Security has and continues to be a real concern for us as Nigeria is going through some very difficult times. Poverty and inflation have substantially increased over the past few years, terrorism is very much a threat in the area, and rampant uncontrolled kidnappings are a weekly occurrence. Despite the tragedies that seem to surround us, we feel blessed that KITA has remained a safe space. We continue to be vigilant and cautious as we move forward.
Throughout this first school year we have, often miraculously, managed to provide 3 square meals for our students each day; despite the tight budget due to some families who were unable to pay the school fees - which directly go to the food budget. (Thanks Mason High School staff). We continue to move forward in faith, trusting in God’s provision for each day.
Our short term challenges are vast and varied. We plan on expanding in the coming school year in order to give more children the opportunity to be impacted by KITA. We must limit our growth to 50-60 students next year (30-40 new students in addition to the 21 that will be back). We will need to establish 2 new classrooms; add more beds and desks, establish our farm that will be used to feed our students; and furnish our kitchen.

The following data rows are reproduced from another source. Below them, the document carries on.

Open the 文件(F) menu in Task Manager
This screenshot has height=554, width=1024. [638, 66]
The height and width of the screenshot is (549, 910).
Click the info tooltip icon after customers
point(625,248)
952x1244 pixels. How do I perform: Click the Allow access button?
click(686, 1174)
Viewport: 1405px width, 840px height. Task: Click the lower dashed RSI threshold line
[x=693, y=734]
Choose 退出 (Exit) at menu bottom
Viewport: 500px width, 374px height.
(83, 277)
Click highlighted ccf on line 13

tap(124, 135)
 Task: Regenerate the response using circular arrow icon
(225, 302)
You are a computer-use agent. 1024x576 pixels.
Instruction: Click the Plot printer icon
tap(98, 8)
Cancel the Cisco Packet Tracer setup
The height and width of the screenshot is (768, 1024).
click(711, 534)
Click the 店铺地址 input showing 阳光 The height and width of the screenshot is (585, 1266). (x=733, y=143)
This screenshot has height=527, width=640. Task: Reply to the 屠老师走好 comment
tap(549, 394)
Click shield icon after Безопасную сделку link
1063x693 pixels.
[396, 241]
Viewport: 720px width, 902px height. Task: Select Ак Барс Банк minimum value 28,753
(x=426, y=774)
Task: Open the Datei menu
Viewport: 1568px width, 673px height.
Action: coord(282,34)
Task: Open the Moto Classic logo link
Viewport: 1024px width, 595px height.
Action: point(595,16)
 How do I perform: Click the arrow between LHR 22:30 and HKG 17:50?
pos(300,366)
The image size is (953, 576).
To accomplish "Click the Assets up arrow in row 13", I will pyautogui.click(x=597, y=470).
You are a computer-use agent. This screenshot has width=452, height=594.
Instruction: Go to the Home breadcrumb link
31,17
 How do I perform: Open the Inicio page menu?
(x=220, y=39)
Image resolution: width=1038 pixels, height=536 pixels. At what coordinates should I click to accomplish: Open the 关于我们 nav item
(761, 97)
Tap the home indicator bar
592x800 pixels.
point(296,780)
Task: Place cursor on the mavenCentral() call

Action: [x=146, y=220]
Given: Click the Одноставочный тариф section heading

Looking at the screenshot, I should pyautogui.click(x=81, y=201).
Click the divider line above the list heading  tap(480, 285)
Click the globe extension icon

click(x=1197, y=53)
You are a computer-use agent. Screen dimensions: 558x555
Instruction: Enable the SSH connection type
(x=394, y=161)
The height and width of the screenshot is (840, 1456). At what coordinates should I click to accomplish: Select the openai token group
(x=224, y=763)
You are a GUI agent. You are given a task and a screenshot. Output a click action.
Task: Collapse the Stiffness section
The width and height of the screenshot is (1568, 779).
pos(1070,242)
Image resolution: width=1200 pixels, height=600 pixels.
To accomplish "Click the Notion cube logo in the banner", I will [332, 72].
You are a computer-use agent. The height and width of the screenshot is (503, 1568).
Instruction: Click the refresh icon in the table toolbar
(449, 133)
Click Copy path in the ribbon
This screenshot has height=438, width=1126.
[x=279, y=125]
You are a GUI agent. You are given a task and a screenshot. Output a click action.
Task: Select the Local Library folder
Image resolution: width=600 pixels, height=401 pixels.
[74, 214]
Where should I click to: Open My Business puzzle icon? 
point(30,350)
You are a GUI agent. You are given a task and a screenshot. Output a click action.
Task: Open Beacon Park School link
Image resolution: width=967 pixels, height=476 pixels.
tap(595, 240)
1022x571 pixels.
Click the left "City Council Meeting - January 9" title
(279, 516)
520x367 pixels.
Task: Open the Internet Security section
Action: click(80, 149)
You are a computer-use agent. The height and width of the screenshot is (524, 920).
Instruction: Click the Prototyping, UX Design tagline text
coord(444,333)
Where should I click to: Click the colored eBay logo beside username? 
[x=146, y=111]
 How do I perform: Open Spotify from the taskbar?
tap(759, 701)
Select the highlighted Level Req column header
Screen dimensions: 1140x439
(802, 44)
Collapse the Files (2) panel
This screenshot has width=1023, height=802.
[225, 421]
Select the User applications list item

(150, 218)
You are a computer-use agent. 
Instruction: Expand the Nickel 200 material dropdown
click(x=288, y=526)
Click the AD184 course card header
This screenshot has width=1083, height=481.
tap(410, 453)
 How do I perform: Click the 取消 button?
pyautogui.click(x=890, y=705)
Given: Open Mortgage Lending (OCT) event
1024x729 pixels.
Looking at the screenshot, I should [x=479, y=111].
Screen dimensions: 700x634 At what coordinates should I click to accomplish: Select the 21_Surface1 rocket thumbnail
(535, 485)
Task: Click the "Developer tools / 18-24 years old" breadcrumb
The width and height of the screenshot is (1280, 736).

Our long term plan includes a “teaching garden” where our students and the community will be taught best practices in agriculture. Adult education will be provided for the greater Kwoi area. We will establish camps addressing moral, ethical, and religious issues. Build staff housing that will allow our employees and staff to stay on site.
We believe in self-sufficiency. We invest in infrastructure and building an institution which must then sustain and justify its existence. To that end, not only will we farm our vast 60 hectare farm to produce enough food for our school consumption, but we also want to grow enough to also sell at the market. The Hyraform block making machine will also be used to make blocks we can sell to outside individuals and organizations (when not in use by us). We are asking for thoughts and prayers and whatever contribution you can make. So many of you have helped in the past (and we thank you so much) but we still have such a long way to go! We KNOW we can make a difference in so many lives. Thank you!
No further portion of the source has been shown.